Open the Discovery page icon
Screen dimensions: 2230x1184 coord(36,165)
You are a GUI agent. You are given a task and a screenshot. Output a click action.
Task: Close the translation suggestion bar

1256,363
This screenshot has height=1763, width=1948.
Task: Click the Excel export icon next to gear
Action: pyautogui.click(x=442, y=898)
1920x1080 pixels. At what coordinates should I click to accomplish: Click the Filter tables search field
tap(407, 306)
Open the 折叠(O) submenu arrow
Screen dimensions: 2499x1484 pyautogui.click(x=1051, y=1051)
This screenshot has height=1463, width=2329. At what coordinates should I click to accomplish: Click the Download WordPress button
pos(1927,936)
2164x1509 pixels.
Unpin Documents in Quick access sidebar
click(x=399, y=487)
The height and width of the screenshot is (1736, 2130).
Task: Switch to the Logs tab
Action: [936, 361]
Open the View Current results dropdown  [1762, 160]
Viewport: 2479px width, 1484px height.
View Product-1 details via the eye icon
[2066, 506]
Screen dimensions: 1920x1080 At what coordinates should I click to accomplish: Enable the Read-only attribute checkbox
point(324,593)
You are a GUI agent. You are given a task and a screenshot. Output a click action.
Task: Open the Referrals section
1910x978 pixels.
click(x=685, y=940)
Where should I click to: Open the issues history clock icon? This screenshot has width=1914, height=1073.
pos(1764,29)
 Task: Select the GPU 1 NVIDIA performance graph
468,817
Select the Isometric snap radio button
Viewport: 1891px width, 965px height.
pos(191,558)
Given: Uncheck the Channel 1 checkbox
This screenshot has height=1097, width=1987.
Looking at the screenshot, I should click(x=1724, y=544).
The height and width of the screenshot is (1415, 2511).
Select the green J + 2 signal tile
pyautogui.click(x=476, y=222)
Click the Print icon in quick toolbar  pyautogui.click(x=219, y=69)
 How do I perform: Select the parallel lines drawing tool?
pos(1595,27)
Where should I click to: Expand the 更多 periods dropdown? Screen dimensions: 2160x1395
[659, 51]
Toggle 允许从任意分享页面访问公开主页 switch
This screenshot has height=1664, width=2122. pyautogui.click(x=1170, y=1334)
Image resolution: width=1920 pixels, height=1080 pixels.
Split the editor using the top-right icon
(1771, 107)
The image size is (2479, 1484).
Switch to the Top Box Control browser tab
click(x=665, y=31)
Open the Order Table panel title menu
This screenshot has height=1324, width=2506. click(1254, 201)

▶ **Your objective**
Retype the portion of the data above that starts on the line with "1910x978 pixels." and finishes on the line with "Select the Isometric snap radio button", including both of those lines.

▶ **Reply**
1910x978 pixels.
click(x=685, y=940)
Where should I click to: Open the issues history clock icon? This screenshot has width=1914, height=1073.
pos(1764,29)
 Task: Select the GPU 1 NVIDIA performance graph
468,817
Select the Isometric snap radio button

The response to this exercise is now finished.